Augen und Mund sind atmosphärisch dichte, unwillkürlich exponierte Gesichtspartien, denn sie sind beide sowohl rezeptive (sehen, essen, trinken) als auch agierende Organe (blicken, sprechen). Dabei fällt auf, daß wir weder sehen noch blicken lernen (es sei denn wir reden emphatisch oder hochtrabend über Kunst) und daß wir ebensowenig essen und trinken lernen – indes lernen wir das Sprechen. Doch ob wir die Intonation, den Sprechrhythmus und die Klangfärbung, falls wir keine Sprechausbildung an der Theaterakademie absolvieren, zu beherrschen und zu stilisieren lernen, darf bezweifelt werden, zu viele triebhaft-unwillkürliche Impulse schleichen sich in sie ein.
Der Mund ist uns ein Organ und Ausdrucksträger höchster Dichte und Ambivalenz. Auf dem urtümlichen Hintergrund der Fütterung durch den mütterlichen Mund wird uns der Kuß zum vehementen Liebesausdruck. Doch selbst seine intime Macht kann im verräterischen Kusse vergiftet werden.

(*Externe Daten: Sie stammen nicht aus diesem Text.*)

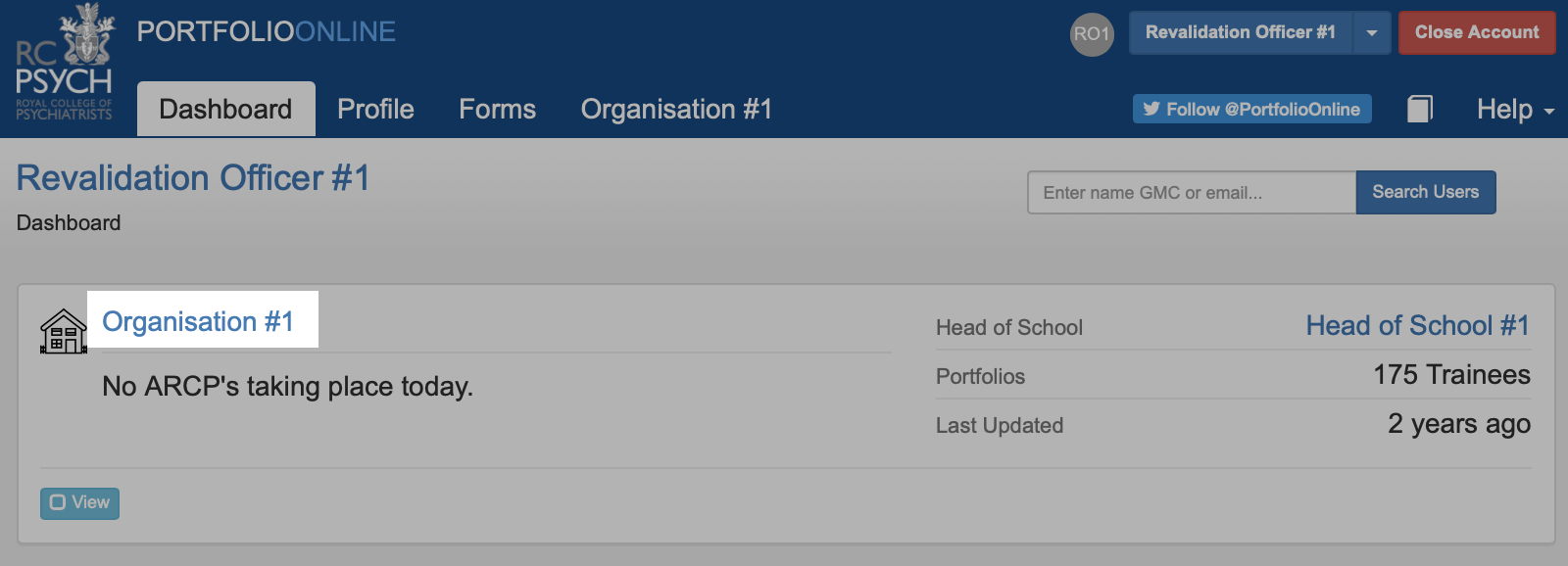Open the Organisation #1 heading link
The height and width of the screenshot is (566, 1568).
[198, 321]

Daß wir mit dem Mund und den Zähnen, den Lippen und der Zunge und der ganzen Fülle des Atems zu verletzen und zu töten verstehen, wenn auch nicht wie die Tiere im wörtlichen Verstande durch Beißen und Zerreißen, entnehmen wir den schlichten Sprachhandlungen des verletzenden Höhnens und beißenden Spottens, des Beleidigens, Verleumdens, Rufmordens, der demütigenden, verkleinernden, mißachtenden Rede, den entstellenden, verzerrenden, entblößenden Anwürfen, den mündlichen Tätlichkeiten von Entehrung und Verrat. Wir verletzen und töten mit nichts als Worten. Naturgemäß wird dies in Machtgefügen zwischen Tätern und Opfern augenscheinlich, wenn der Machthaber durch einen schlichten Befehl Leben auslöschen oder der messianische Führer durch ein heischendes Bellen zur Hinrichtung auffordern kann. Da wir stets in Situationen auch noch so geringen ungleichen Machtgefälles leben, wird der Zwiespalt im Ausdruck und der Wahrnehmung des Munds immer aufs neue genährt.

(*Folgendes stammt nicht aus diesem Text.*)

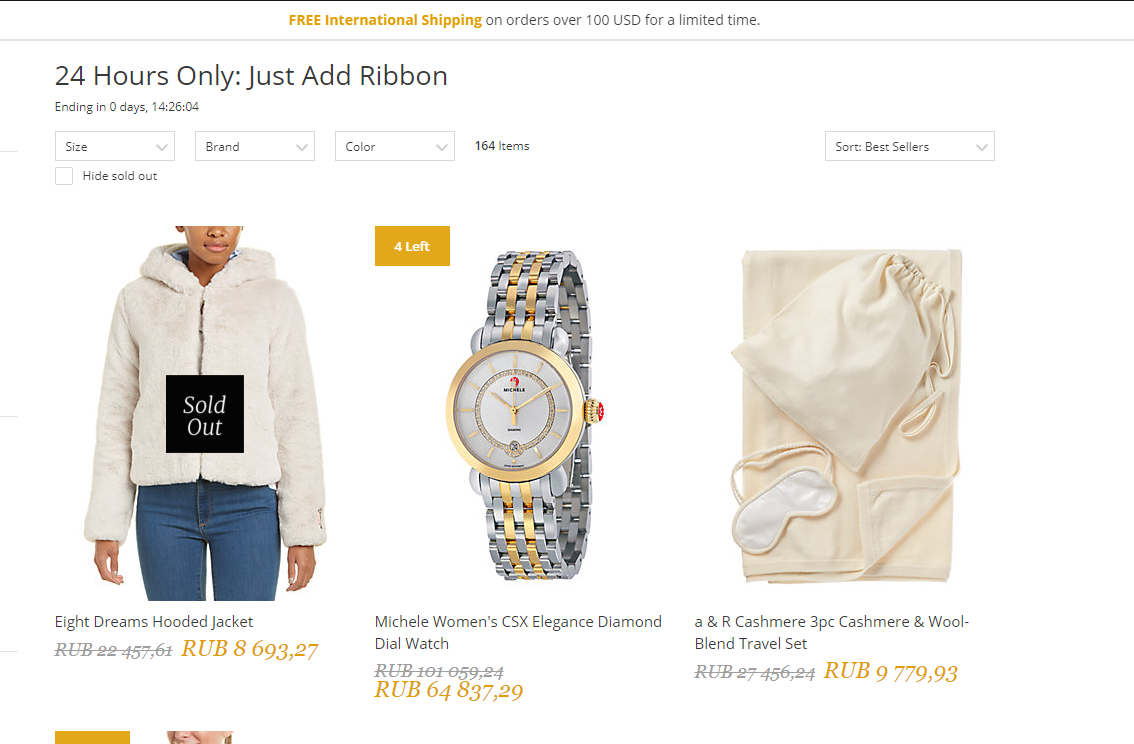Click the jacket sale price RUB 8 693,27
The image size is (1134, 744).
pyautogui.click(x=250, y=649)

Die Ausstrahlung ist ein charismatisches Phänomen und läßt sich an der Aufmerksamkeit ermessen, die ein Gesicht, und insbesondere Augen und Mund, aufgrund der sozialen Situation für sich beanspruchen kann: So ist das Gesicht des charismatischen Führers meist ein politisch-technisch aufgerichtetes Medium faszinierter Aufmerksamkeit, auf das der Topos von jenen, die an seinen Lippen hängen, nicht nur einen übertragenen Sinn erhält. Hier wird der Redner zum Vormund und die gebannten oder entmündigten Hörer zu seinen Mündeln, denen der Wortschwall den Mund stopft. Das Großmaul nimmt kein Blatt vor den Mund, während der verzagte, kleinmütige Untergebene oder Unterlegene den Mund hält, sich davor hütet, durch lautes Denken sich den Mund zu verbrennen, und sollte er sich zu einer Äußerung unterfangen, Schmidt-Schnauze nach dem Munde redet.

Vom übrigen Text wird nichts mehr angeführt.